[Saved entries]

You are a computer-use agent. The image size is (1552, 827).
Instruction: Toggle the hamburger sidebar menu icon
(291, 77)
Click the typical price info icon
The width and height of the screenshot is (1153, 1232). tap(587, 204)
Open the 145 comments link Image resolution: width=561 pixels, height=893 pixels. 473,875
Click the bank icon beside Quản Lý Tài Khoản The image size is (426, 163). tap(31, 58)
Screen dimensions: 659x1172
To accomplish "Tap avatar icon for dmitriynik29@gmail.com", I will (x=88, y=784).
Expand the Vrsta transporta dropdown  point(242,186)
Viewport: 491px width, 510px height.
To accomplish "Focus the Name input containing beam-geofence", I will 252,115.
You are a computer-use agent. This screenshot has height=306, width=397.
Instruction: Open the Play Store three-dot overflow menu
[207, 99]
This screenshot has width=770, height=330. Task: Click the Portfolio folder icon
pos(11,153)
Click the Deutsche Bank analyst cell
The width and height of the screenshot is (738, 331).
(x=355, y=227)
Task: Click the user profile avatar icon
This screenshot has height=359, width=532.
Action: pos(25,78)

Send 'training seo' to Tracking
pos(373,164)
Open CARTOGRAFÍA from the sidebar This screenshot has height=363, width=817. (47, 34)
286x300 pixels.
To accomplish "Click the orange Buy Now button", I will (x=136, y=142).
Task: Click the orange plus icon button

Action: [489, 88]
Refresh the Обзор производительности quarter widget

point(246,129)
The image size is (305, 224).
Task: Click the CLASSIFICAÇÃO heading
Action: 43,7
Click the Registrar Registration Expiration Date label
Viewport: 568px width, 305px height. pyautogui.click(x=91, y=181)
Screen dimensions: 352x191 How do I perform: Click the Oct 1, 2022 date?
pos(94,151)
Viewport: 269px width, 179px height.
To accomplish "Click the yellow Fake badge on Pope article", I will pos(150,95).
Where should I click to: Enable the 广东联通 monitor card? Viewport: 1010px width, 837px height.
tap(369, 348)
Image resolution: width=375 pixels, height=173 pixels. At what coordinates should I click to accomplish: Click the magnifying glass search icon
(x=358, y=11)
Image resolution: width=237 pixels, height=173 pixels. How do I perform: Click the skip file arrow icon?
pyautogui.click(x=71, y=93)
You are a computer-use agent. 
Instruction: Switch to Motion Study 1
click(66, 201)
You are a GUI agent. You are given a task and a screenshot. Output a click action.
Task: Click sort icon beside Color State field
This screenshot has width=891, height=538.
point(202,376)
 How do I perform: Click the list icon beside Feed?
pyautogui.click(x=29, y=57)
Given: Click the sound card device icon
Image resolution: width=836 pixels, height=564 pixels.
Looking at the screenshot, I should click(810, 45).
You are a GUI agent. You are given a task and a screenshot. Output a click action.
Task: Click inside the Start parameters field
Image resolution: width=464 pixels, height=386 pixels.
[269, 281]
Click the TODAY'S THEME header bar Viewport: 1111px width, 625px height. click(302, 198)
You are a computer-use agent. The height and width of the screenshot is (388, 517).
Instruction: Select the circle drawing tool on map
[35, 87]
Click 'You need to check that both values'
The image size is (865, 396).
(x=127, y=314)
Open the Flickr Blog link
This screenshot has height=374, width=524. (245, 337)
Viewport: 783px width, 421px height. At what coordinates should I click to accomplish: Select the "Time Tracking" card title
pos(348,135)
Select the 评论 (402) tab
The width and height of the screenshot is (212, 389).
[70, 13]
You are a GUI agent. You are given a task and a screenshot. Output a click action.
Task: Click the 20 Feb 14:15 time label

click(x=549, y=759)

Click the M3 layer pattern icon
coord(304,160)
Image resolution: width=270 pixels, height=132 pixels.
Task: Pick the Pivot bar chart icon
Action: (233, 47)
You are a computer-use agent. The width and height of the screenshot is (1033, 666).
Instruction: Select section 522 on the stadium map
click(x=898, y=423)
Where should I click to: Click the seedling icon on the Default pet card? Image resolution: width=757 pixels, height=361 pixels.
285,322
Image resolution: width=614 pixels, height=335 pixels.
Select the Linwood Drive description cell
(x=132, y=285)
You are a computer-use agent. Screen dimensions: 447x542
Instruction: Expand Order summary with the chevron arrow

- **Your assignment**:
The entries above are to be retyped exactly.

- **Exercise response**:
You are a computer-use agent. The image size is (1552, 827).
Instruction: Toggle the hamburger sidebar menu icon
(291, 77)
Click the typical price info icon
The width and height of the screenshot is (1153, 1232). tap(587, 204)
Open the 145 comments link Image resolution: width=561 pixels, height=893 pixels. 473,875
Click the bank icon beside Quản Lý Tài Khoản The image size is (426, 163). tap(31, 58)
Screen dimensions: 659x1172
To accomplish "Tap avatar icon for dmitriynik29@gmail.com", I will (x=88, y=784).
Expand the Vrsta transporta dropdown  point(242,186)
Viewport: 491px width, 510px height.
To accomplish "Focus the Name input containing beam-geofence", I will 252,115.
You are a computer-use agent. This screenshot has height=306, width=397.
Instruction: Open the Play Store three-dot overflow menu
[207, 99]
This screenshot has width=770, height=330. Task: Click the Portfolio folder icon
pos(11,153)
Click the Deutsche Bank analyst cell
The width and height of the screenshot is (738, 331).
(x=355, y=227)
Task: Click the user profile avatar icon
This screenshot has height=359, width=532.
Action: pos(25,78)

Send 'training seo' to Tracking
pos(373,164)
Open CARTOGRAFÍA from the sidebar This screenshot has height=363, width=817. (47, 34)
286x300 pixels.
To accomplish "Click the orange Buy Now button", I will (x=136, y=142).
Task: Click the orange plus icon button

Action: [489, 88]
Refresh the Обзор производительности quarter widget

point(246,129)
The image size is (305, 224).
Task: Click the CLASSIFICAÇÃO heading
Action: 43,7
Click the Registrar Registration Expiration Date label
Viewport: 568px width, 305px height. pyautogui.click(x=91, y=181)
Screen dimensions: 352x191 How do I perform: Click the Oct 1, 2022 date?
pos(94,151)
Viewport: 269px width, 179px height.
To accomplish "Click the yellow Fake badge on Pope article", I will pos(150,95).
Where should I click to: Enable the 广东联通 monitor card? Viewport: 1010px width, 837px height.
tap(369, 348)
Image resolution: width=375 pixels, height=173 pixels. At what coordinates should I click to accomplish: Click the magnifying glass search icon
(x=358, y=11)
Image resolution: width=237 pixels, height=173 pixels. How do I perform: Click the skip file arrow icon?
pyautogui.click(x=71, y=93)
You are a computer-use agent. 
Instruction: Switch to Motion Study 1
click(66, 201)
You are a GUI agent. You are given a task and a screenshot. Output a click action.
Task: Click sort icon beside Color State field
This screenshot has width=891, height=538.
point(202,376)
 How do I perform: Click the list icon beside Feed?
pyautogui.click(x=29, y=57)
Given: Click the sound card device icon
Image resolution: width=836 pixels, height=564 pixels.
Looking at the screenshot, I should click(810, 45).
You are a GUI agent. You are given a task and a screenshot. Output a click action.
Task: Click inside the Start parameters field
Image resolution: width=464 pixels, height=386 pixels.
[269, 281]
Click the TODAY'S THEME header bar Viewport: 1111px width, 625px height. click(302, 198)
You are a computer-use agent. The height and width of the screenshot is (388, 517).
Instruction: Select the circle drawing tool on map
[35, 87]
Click 'You need to check that both values'
The image size is (865, 396).
(x=127, y=314)
Open the Flickr Blog link
This screenshot has height=374, width=524. (245, 337)
Viewport: 783px width, 421px height. At what coordinates should I click to accomplish: Select the "Time Tracking" card title
pos(348,135)
Select the 评论 (402) tab
The width and height of the screenshot is (212, 389).
[70, 13]
You are a GUI agent. You are given a task and a screenshot. Output a click action.
Task: Click the 20 Feb 14:15 time label

click(x=549, y=759)

Click the M3 layer pattern icon
coord(304,160)
Image resolution: width=270 pixels, height=132 pixels.
Task: Pick the Pivot bar chart icon
Action: (233, 47)
You are a computer-use agent. The width and height of the screenshot is (1033, 666).
Instruction: Select section 522 on the stadium map
click(x=898, y=423)
Where should I click to: Click the seedling icon on the Default pet card? Image resolution: width=757 pixels, height=361 pixels.
285,322
Image resolution: width=614 pixels, height=335 pixels.
Select the Linwood Drive description cell
(x=132, y=285)
You are a computer-use agent. Screen dimensions: 447x542
Instruction: Expand Order summary with the chevron arrow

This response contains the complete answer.